Problem requirements → Copy the records below exactly, from the line containing "Task: Focus the Name (optional) field" through the last line, and leave out every picture.

Material shown →
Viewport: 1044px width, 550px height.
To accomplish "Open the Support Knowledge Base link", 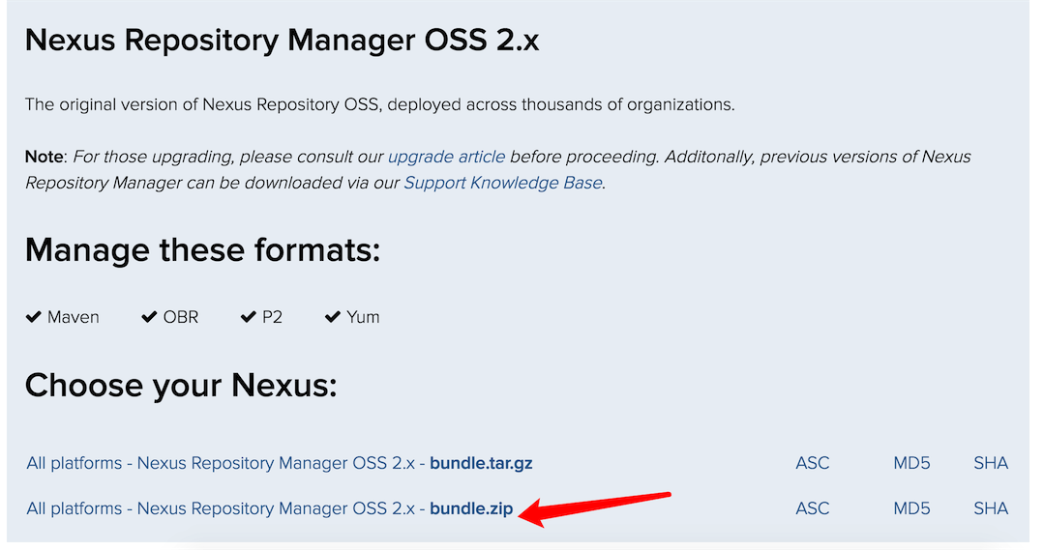I will point(503,183).
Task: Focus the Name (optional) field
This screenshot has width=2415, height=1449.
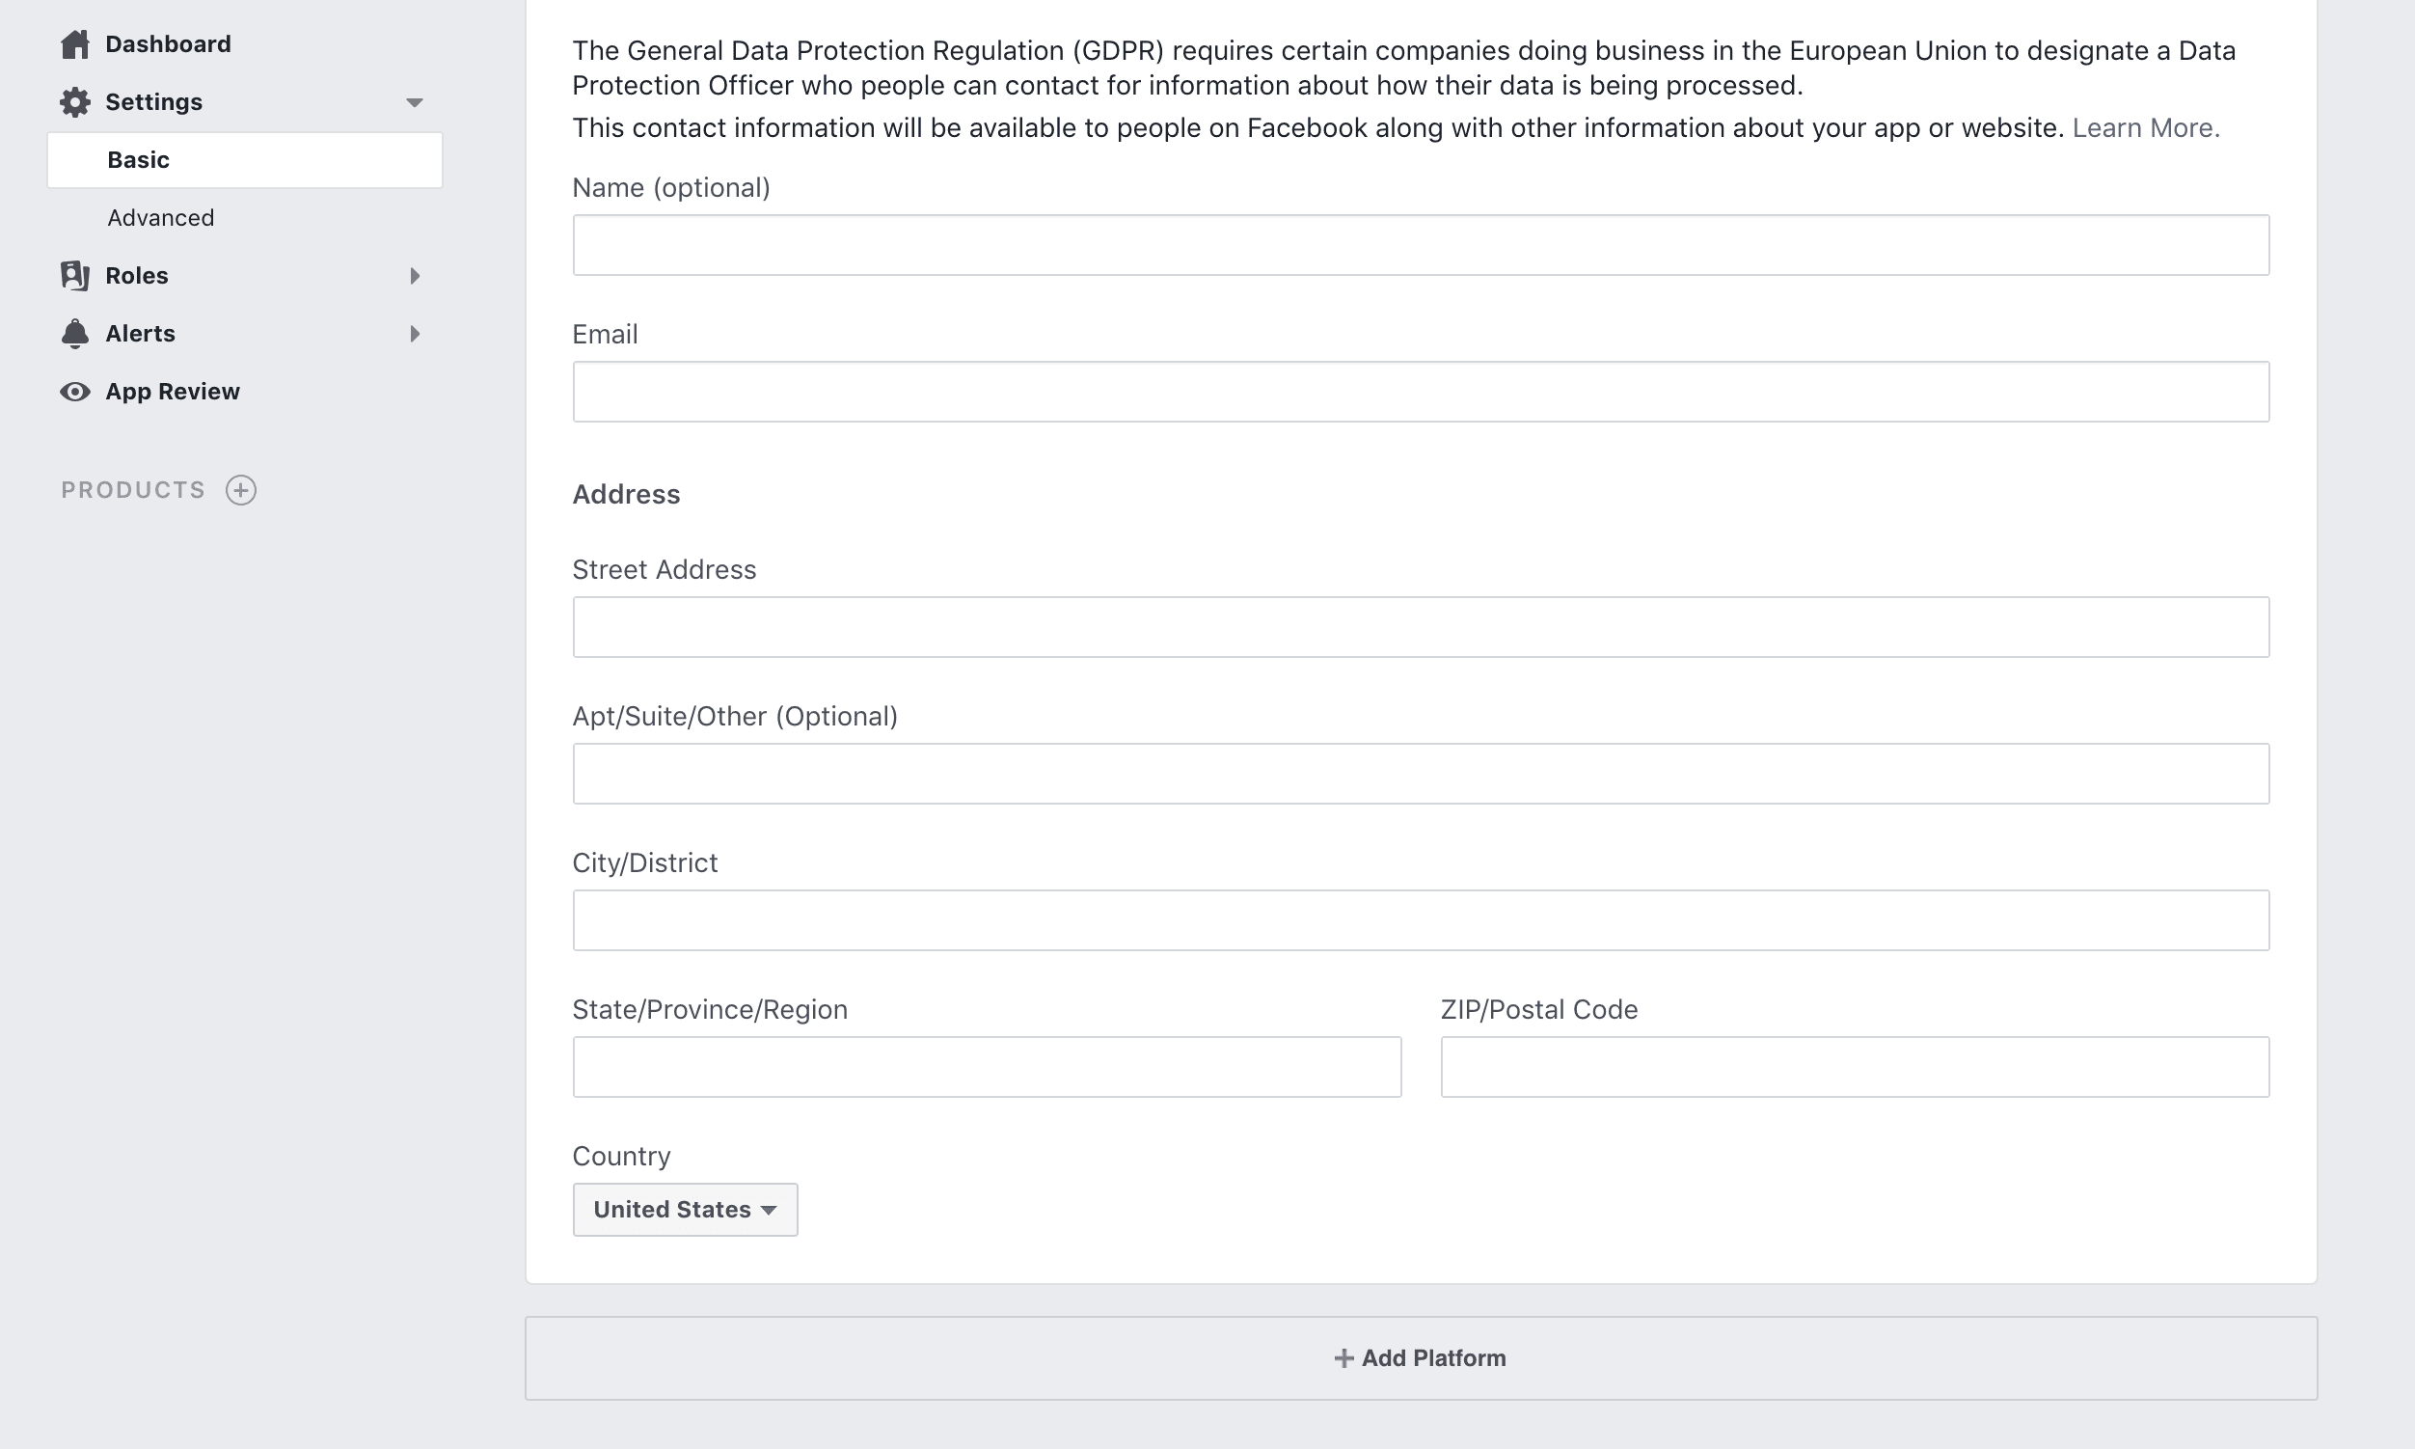Action: pyautogui.click(x=1420, y=245)
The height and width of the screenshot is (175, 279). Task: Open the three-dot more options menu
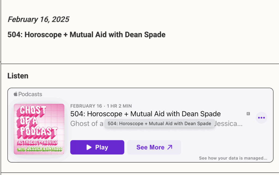261,118
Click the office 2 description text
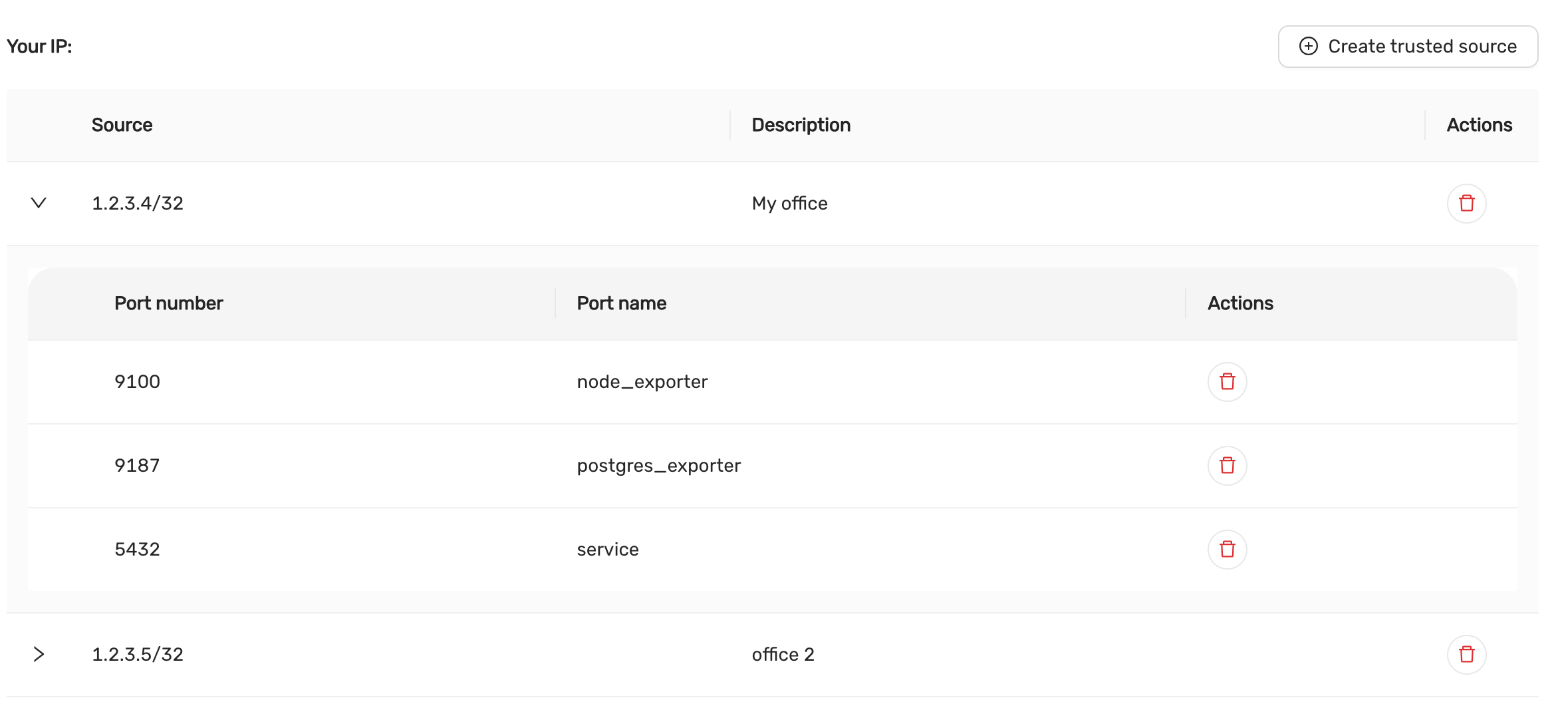 click(783, 654)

Response below →
Task: Focus the Name (optional) field
This screenshot has width=2415, height=1449.
Action: pyautogui.click(x=1420, y=245)
The height and width of the screenshot is (175, 279). Task: Open the three-dot more options menu
261,118
Click the office 2 description text
 click(783, 654)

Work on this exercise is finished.